Please check Backup Services Accreditation for more detail. Either ESS or reference sites will review claims annually.
Integration Efficiency Feedback:
Integrators who receive feedback from the SIMS Partner Team on ways to make their integration more efficient for schools, the TI, SIMS, or all three, are expected to engage with the SIMS Partner Team and make a good-faith effort to act on the feedback within 12 months. Failure to engage or act on the feedback will result in failure to pass (re)accreditation.
Customer Validation
- From the second year of integration, all integrators will need to undergo an annual Customer Validation consisting of three satisfactory customer references. The integrator supplies the customer names. SIMS Partner Support will send these customers a few questions to ascertain their satisfaction with the partner’s integration.
- In the first year of integration, non-SIMS customers may be considered as references.
Annual Customer Validation Process Outline
All integrators will need to undergo an annual Customer Validation consisting of three satisfactory customer references. The integrator supplies the customer names and contact details. In the first year of integration, non-SIMS customers may be considered as references if the integrator does not have three SIMS customers yet.
SIMS Partner Support will email the customers the following questions to ascertain their satisfaction with the partner’s integration:
- Does the partner’s application extract data correctly from SIMS?
- Does the partner’s application update SIMS correctly where required?
- For timetable apps only: “If you import a timetable, does the curriculum in SIMS .net look correct after import and can you work with it?”
- “On a scale of 0 to 10, how likely are you to recommend (insert TI name)’s product or service to another school?”

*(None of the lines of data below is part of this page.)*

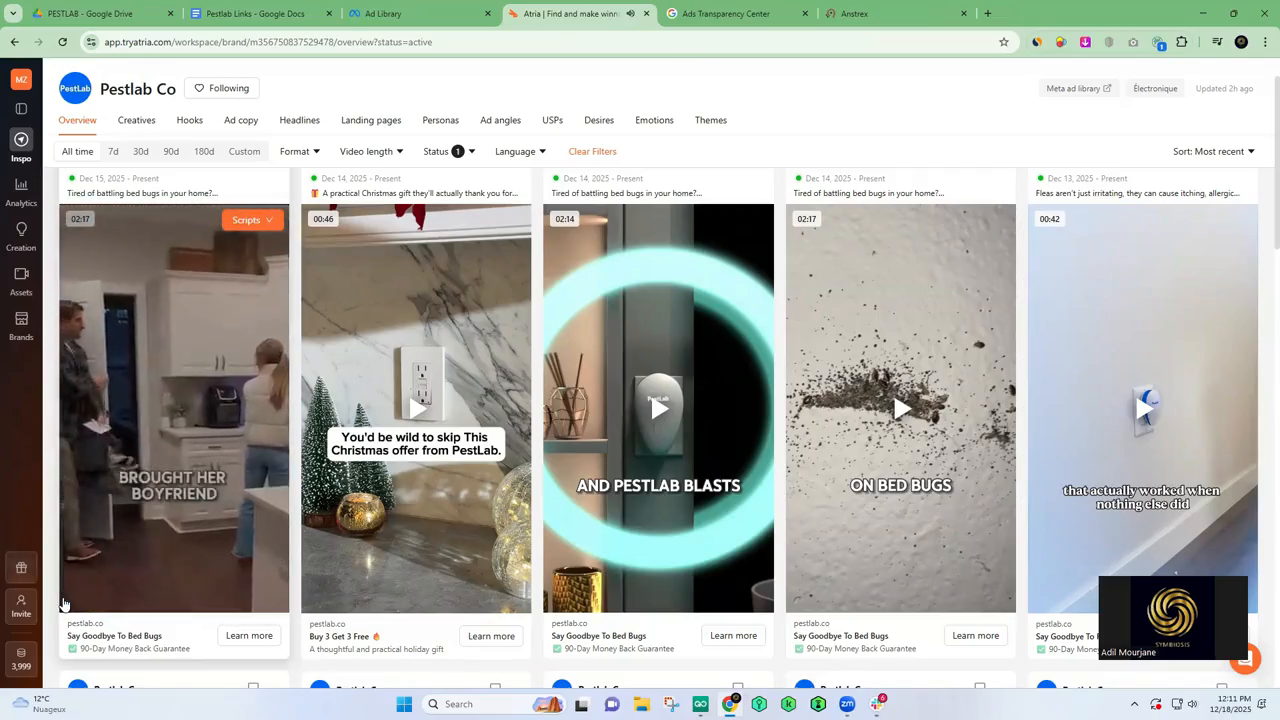Expand the Format filter dropdown
1280x720 pixels.
tap(299, 152)
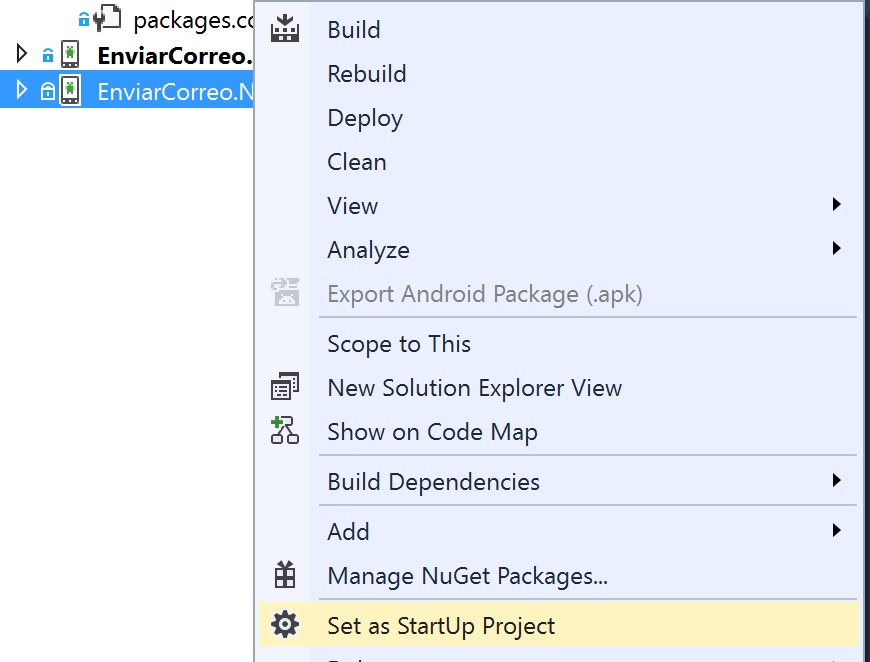The height and width of the screenshot is (662, 870).
Task: Choose Clean from the context menu
Action: pos(356,162)
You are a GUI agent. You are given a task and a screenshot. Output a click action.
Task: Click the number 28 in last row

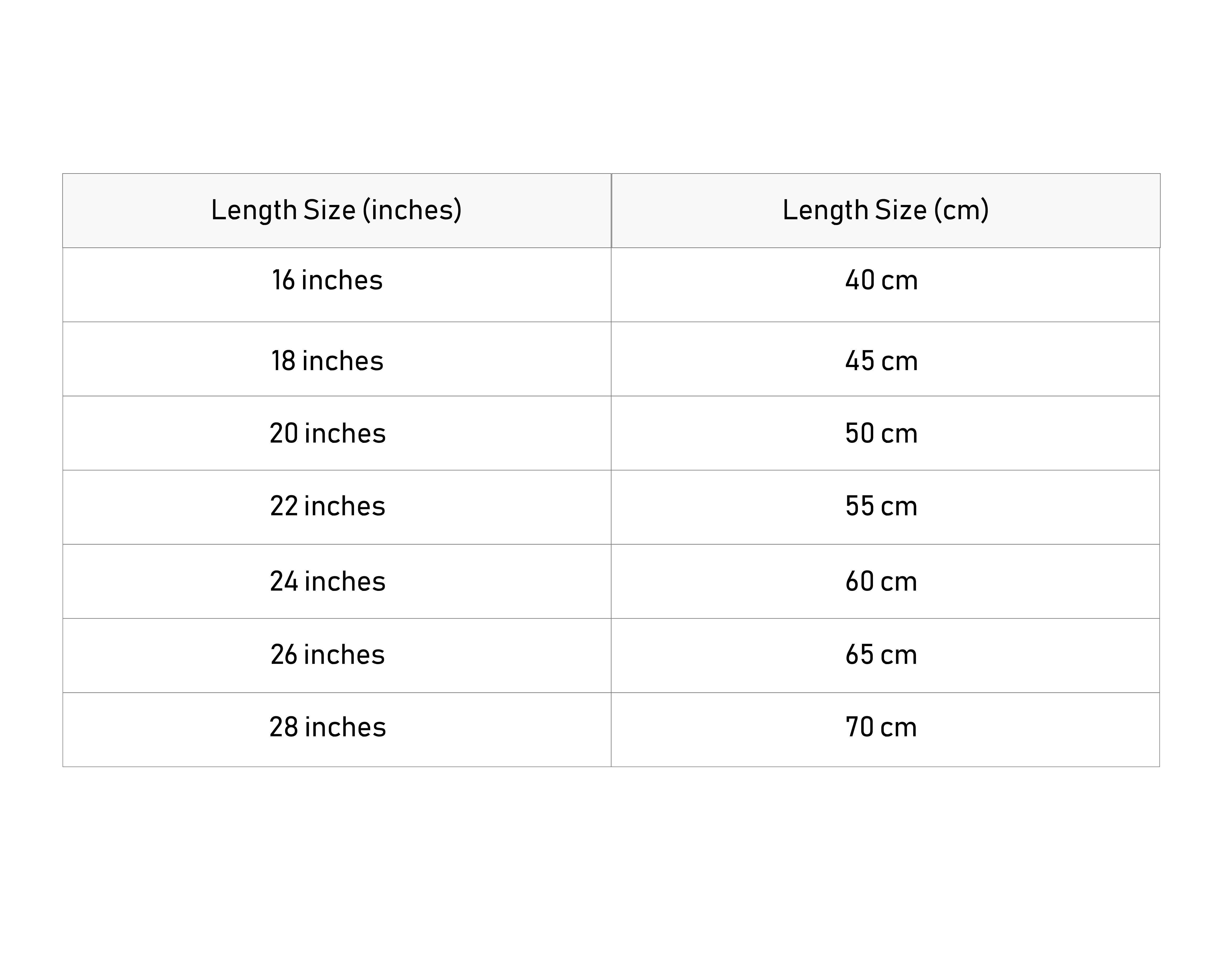tap(284, 727)
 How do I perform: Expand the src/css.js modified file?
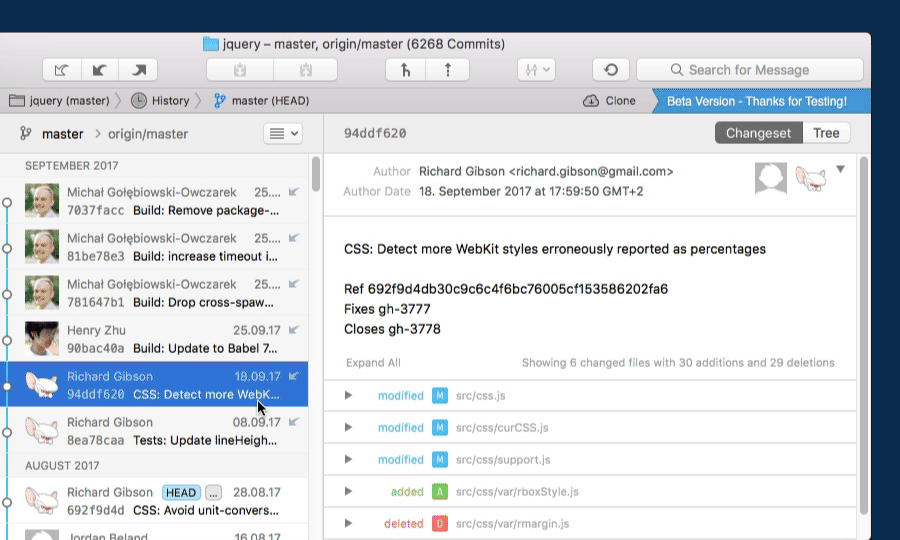(x=349, y=396)
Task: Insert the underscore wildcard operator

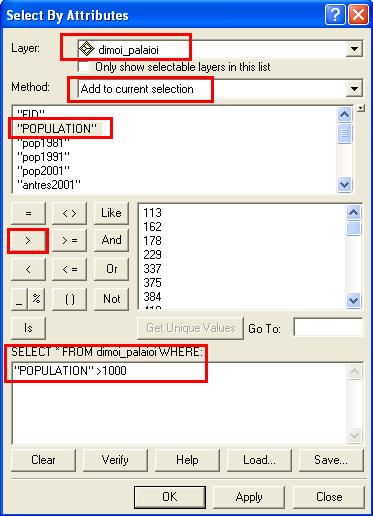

- Why have you given that score?
The scores on Question 4 will be used as follows:
Score Range 0-6:
ESS may decide to ask the integrator to follow up with the customer to resolve the issue. We cannot issue the (re-)accreditation until we have three satisfactory customer validations. The TI can choose to send ESS a contact for another school while they follow up on the concern raised, or the TI can ask ESS to resubmit the questions to the same school once the issue has been resolved.
Score Range 7-10:
The integrator has passed the Customer Validation. No follow up is required.